Italy pushes on with controversial stem cell therapy
Italian health officials are allowing a handful of patients to continue with a controversial stem cell therapy amid protests from scientists that the treatments are unproven and unsafe.
The Stamina Foundation has been administering the therapy at the public hospital Spedali Civili of Brescia to people with a range of degenerative diseases. Their approach is based on mesenchymal stem cells, derived from bone marrow, which can become mature bone and connective tissue.
In 2011 the hospital agreed to host the research and assist with cell extraction and patient treatments, stirring protests from the medical community. "The hospital is not even listed among the 13 Italian authorised stem cell factories," says Michele de Luca, director and gene therapy programme coordinator at the Centre for Regenerative Medicine in Modena. After an inspection in 2012, Italian drug regulator AIFA ordered an immediate halt to Stamina's stem cell treatments at the hospital.

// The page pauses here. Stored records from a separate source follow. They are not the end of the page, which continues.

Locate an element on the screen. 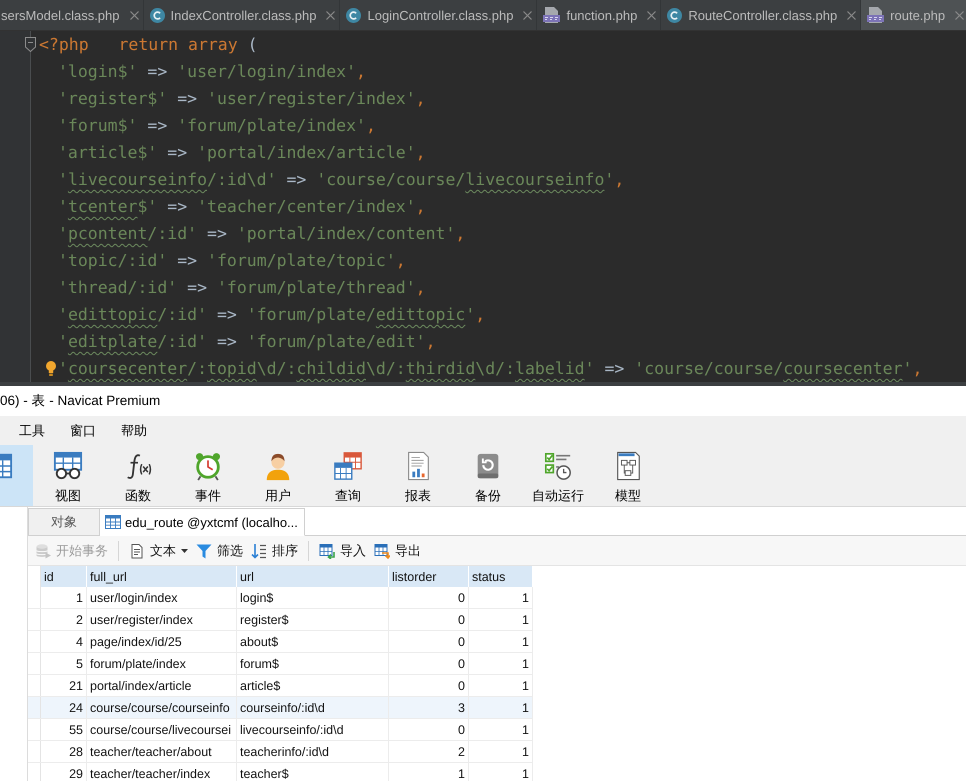  column-header: url is located at coordinates (313, 576).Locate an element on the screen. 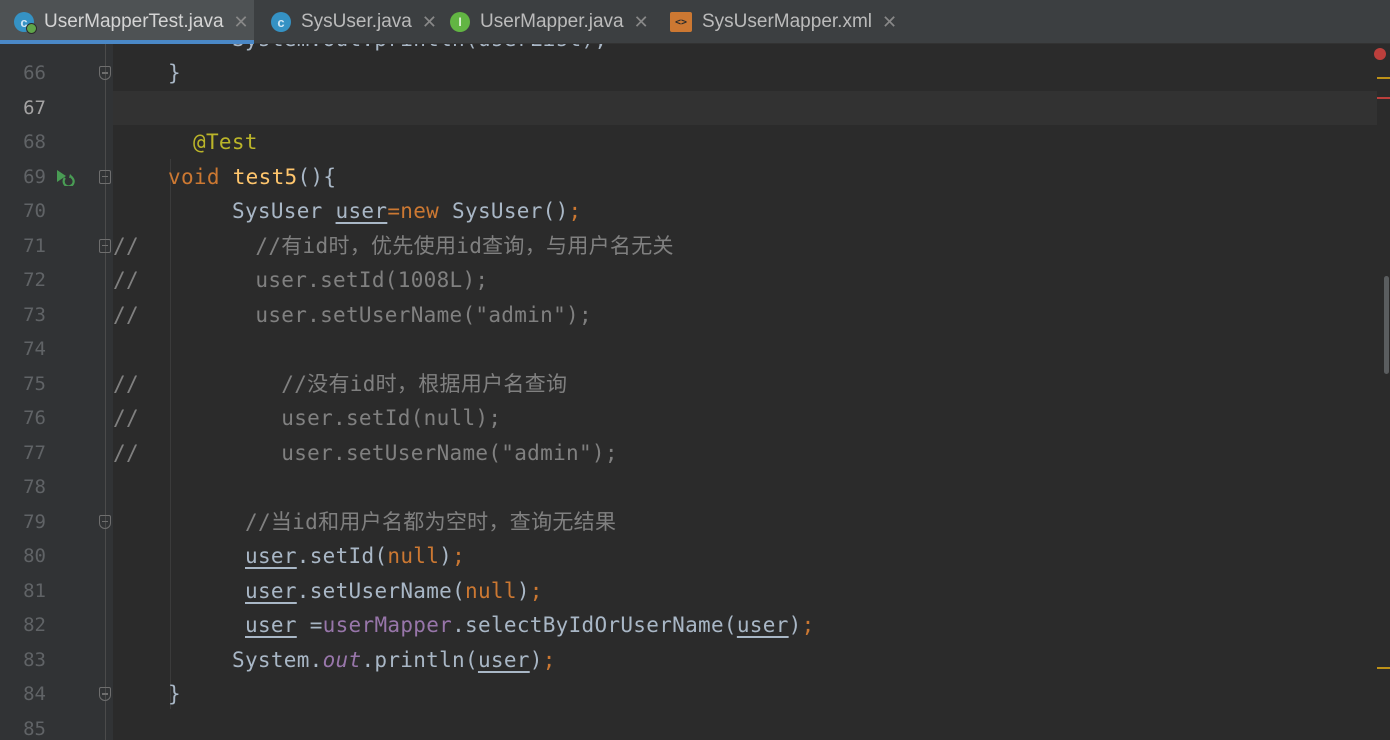  line-number: 78 is located at coordinates (34, 487).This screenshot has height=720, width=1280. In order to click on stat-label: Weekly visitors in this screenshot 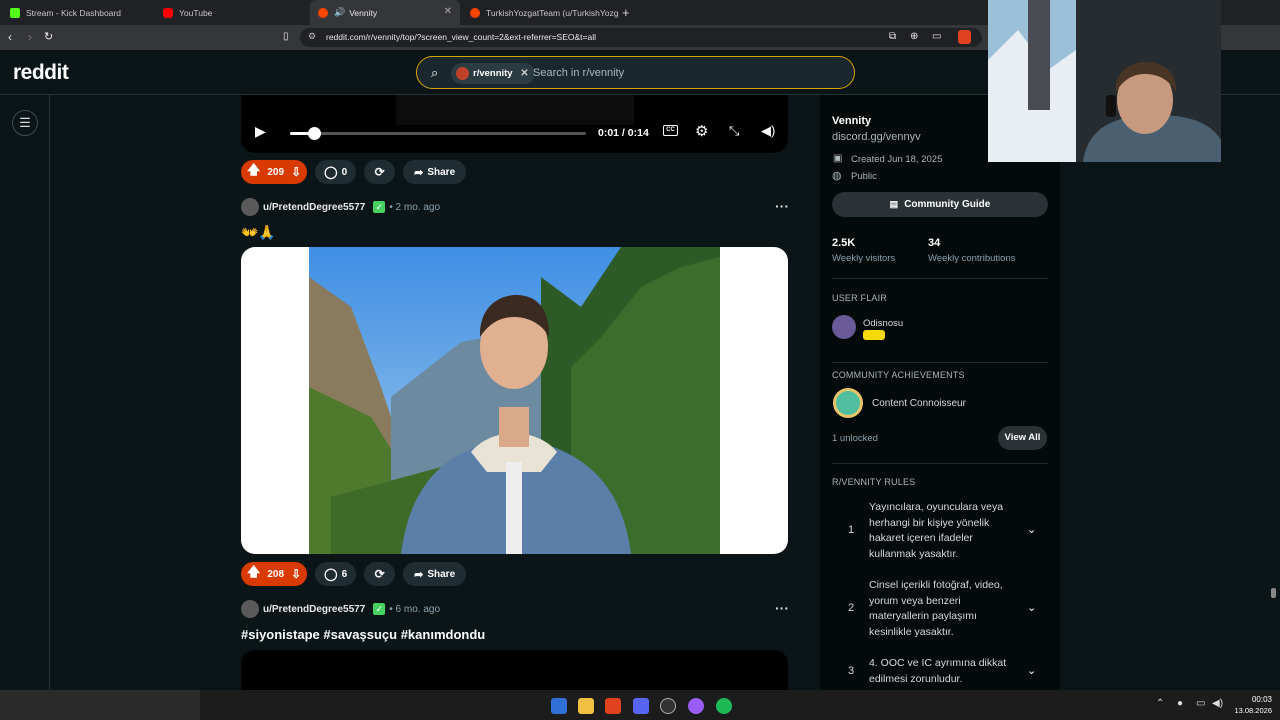, I will do `click(864, 258)`.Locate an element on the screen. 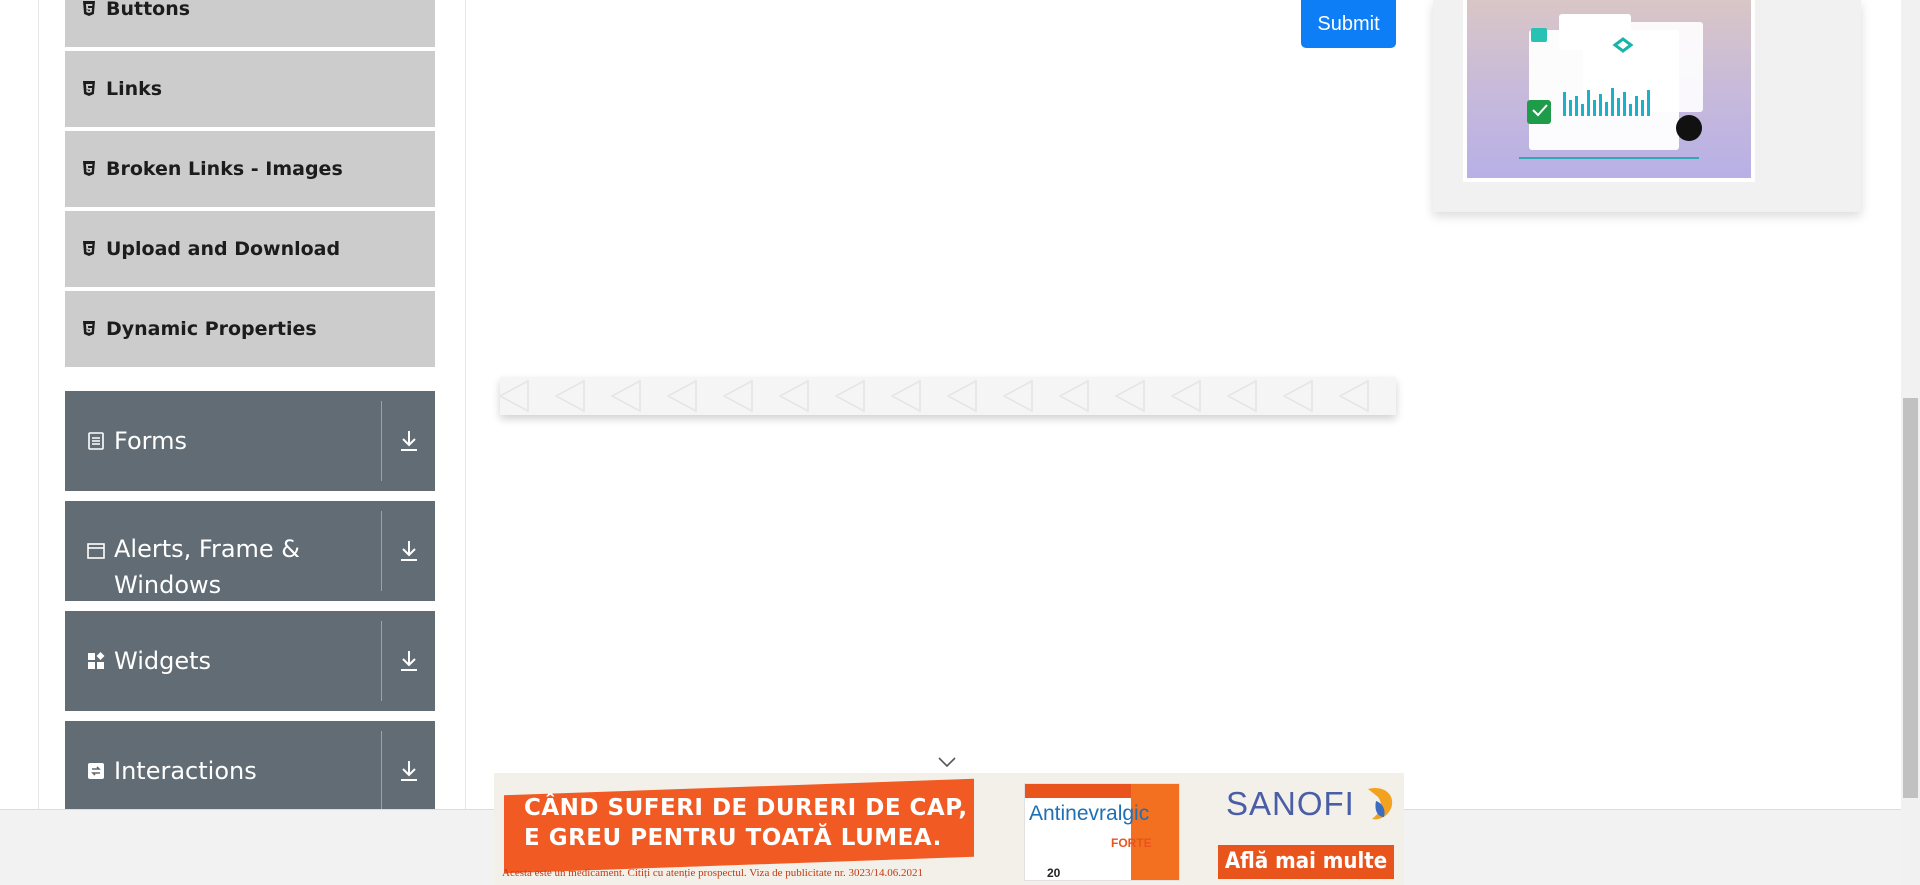 This screenshot has height=885, width=1920. sanofi-logo: SANOFI is located at coordinates (1290, 804).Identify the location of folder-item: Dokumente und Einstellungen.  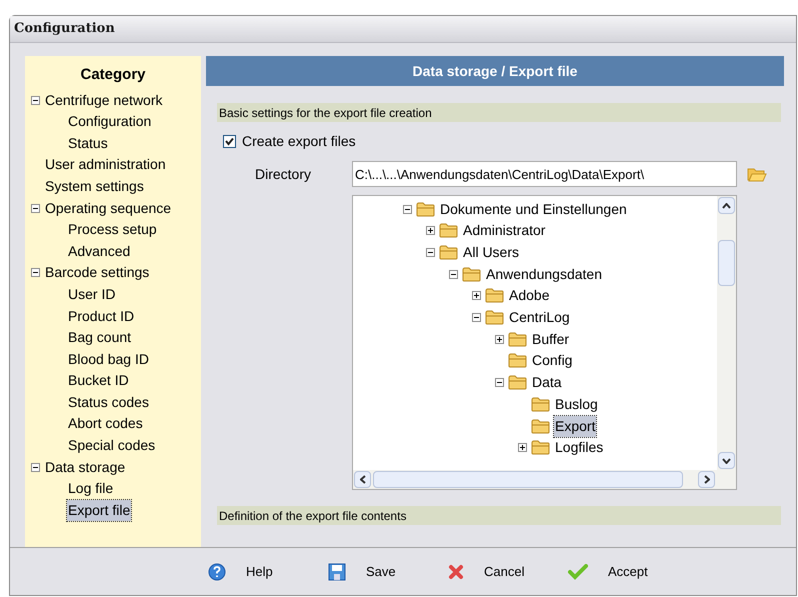
(534, 209).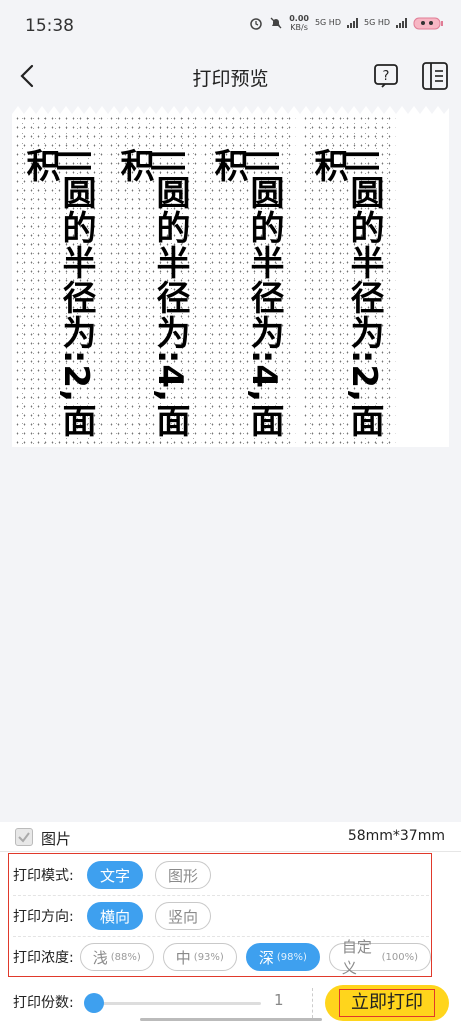 The width and height of the screenshot is (461, 1024). Describe the element at coordinates (380, 958) in the screenshot. I see `density-custom-option: 自定义 (100%)` at that location.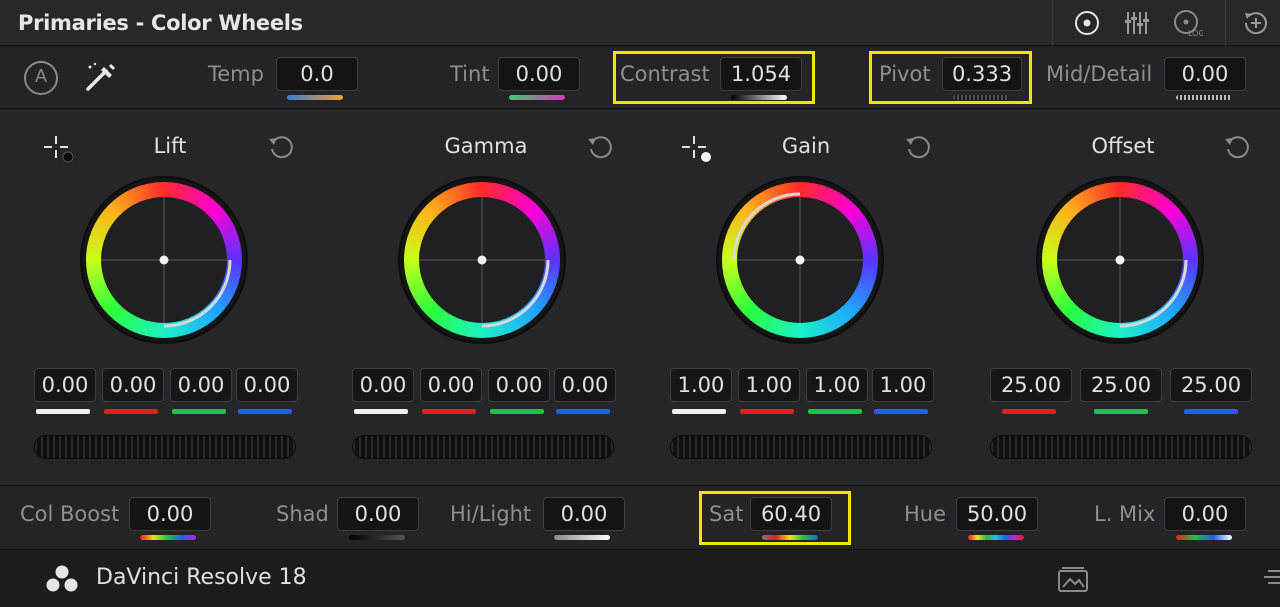 This screenshot has width=1280, height=607. I want to click on temp-slider, so click(315, 98).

The AIFA report says the Stamina Foundation's treatment did not follow Italy's official path required for clinical approval. So far no scientific publications describing its effectiveness are available.
But the halt sparked protests among patients' families who believed the treatment was working. Some appealed to the courts, and as a result a few patients were allowed to go ahead with the therapy. On 15 March, a group of 13 Italian stem cell researchers published an open letter to the country's Minister of Health, Renato Balduzzi, asking him to shut down all of the Stamina Foundation's treatments at the hospital.
Instead Balduzzi signed a bill last week authorising the foundation to continue treatments in patients who had already begun the regime unless they are experiencing serious side effects.